I agree that we need more, "lower quality" healthcare
it costs 10X as much to be 2% more effective in healthcare.
Insurance companies should start shipping people off to other countries for procedures
 

Wow, he's an interesting dude.

At least he's consistent in his support for stamping out the little guy, whether it's public (Medicare), private (Walmart) or Union labor. Ultimately, he just seems to have a bigger is better theory.
 
Wow, he's an interesting dude.

At least he's consistent in his support for stamping out the little guy, whether it's public (Medicare), private (Walmart) or Union labor. Ultimately, he just seems to have a bigger is better theory.

If economies of scale and/or market power apply, bigger is better.
 
Good. Have them go into research where their brilliant mind is used to its full potential. Medicine will always attract top minds but if more go into things like biomedical research instead if practicing, medicine will be much better off on the whole. MD/PhD programs need to be expanded. They provide tuition reimbursement for medical school and generate researchers with clinical and basic science training. They are uniquely qualified to bring bench research to drug development. My colleagues with such degrees have been indispensible in helping me tailor my basic science study of immune pathologies to the point it can help real people in a hospital.

That's what I want, worse doctors performing surgery. I work in the spinal medical device field and already know a lot of bad stories about bad doctors doing horrible things. The older surgeons all freely admit that doctors in Europe are much better than doctors in the USA, but you think that the best potential surgeons will want to go that route if the pay sucks?
 
If economies of scale and/or market power apply, bigger is better.

To an extent...until they become monopolies and there are no competitive market forces to keep them in check and passing those savings on.
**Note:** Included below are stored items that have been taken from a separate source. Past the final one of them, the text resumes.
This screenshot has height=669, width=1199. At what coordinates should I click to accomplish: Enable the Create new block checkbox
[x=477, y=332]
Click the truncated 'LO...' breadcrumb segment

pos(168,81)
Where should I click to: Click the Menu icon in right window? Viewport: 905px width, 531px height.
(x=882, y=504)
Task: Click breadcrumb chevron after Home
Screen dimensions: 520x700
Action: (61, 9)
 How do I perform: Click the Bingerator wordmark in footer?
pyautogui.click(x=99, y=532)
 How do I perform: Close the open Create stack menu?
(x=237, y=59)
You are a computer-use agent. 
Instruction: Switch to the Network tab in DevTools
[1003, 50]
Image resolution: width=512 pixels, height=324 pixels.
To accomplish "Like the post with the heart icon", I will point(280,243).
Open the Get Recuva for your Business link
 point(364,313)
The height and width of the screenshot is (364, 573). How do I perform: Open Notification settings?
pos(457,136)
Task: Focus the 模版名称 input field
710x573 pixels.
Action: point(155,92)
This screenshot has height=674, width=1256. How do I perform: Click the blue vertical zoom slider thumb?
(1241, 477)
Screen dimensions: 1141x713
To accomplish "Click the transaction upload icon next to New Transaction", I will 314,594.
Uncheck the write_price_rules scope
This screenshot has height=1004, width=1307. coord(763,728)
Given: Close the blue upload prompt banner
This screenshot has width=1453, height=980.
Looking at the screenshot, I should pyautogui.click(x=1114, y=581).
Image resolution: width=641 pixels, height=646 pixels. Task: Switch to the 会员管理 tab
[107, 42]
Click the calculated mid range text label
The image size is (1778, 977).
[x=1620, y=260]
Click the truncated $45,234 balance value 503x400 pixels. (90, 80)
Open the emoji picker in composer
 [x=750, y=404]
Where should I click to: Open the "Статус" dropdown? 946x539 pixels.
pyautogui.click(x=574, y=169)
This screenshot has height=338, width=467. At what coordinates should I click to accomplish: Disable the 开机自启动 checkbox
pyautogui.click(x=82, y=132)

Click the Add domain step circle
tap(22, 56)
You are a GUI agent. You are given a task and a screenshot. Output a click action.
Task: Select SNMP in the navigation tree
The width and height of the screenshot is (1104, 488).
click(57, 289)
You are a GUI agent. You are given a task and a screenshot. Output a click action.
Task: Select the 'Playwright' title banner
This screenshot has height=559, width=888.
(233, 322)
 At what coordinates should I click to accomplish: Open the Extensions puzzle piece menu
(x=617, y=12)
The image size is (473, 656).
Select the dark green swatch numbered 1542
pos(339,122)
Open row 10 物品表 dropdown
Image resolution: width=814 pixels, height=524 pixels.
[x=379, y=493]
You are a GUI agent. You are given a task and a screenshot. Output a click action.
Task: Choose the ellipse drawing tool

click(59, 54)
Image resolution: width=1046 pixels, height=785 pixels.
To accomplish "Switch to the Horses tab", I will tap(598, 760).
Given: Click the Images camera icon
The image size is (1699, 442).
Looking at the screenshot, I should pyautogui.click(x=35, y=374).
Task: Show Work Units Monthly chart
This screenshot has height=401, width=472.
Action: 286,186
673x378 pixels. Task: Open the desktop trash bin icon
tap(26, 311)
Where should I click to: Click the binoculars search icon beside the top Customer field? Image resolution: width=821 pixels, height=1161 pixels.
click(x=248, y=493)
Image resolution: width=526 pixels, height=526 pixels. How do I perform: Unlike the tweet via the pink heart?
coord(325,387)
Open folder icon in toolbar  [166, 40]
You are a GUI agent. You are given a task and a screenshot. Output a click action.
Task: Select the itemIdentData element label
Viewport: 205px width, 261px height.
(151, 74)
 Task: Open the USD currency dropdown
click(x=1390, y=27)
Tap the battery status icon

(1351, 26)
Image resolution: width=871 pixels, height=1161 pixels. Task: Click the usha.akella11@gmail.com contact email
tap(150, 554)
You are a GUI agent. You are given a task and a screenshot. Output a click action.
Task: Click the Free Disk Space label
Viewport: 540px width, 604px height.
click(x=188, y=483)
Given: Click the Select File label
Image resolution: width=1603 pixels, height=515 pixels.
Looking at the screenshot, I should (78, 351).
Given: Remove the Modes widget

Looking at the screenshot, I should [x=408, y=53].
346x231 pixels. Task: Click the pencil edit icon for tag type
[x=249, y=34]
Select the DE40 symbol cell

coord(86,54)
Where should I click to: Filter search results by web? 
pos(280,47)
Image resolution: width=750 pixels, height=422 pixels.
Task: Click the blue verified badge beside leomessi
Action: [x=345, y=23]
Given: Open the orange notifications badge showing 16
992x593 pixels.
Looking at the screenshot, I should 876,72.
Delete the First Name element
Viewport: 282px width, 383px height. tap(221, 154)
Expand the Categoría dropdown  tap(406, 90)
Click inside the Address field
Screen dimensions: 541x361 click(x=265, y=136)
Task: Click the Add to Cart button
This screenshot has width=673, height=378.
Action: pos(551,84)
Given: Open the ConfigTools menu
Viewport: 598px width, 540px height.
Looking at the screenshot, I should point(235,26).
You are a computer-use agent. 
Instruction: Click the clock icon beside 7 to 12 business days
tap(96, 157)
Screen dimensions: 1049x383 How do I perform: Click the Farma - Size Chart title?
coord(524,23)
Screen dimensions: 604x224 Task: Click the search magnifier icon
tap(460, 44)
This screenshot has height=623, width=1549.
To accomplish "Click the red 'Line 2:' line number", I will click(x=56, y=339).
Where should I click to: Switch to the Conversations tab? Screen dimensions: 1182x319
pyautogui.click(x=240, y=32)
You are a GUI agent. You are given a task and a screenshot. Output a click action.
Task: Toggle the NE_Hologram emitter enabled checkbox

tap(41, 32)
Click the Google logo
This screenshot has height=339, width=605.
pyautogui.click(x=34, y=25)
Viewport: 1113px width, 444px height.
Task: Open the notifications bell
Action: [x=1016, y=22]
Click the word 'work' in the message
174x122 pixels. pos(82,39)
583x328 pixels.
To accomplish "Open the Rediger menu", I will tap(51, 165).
Sure, bigger is almost always better for the entity, but not necessarily always better for the customers of the entity. And then we get into "too big to fail" issues where even poorly performing entities must be propped up because the alternative is disaster.
 
By the way, I don't endorse the article, but found the perspective interesting, especially having previously lived with 4 med students.

I don't think doctors are especially over-compensated. I think we could do to lower the costs of entry to the field so we wouldn't have to incentivize it so highly with pay, and could instead afford to hire more doctors that didn't have to work so many crazy hours. I do know that my one roommate has always complained that he wanted to go into family medicine, but in spite of the fact that he was taking out no loans for undergrad or med school, the starting salary of 80k was far too low for a resident. I know people like my dad, who spent more years than many MDs did in school to get his PhD and then go through a fellowship, took about ten years of working at Wake before he made that much, and he has worked 75-90 hour weeks his whole life on the research side.

I don't know if on the whole doctors are paid too much here. I think it may be more of a symptom than a cause of the escalating cost of healthcare here, with other factors like malpractice insurance, pharmaceuticals, med supply companies, and not enough emphasis on health education. Still find some of his arguments compelling.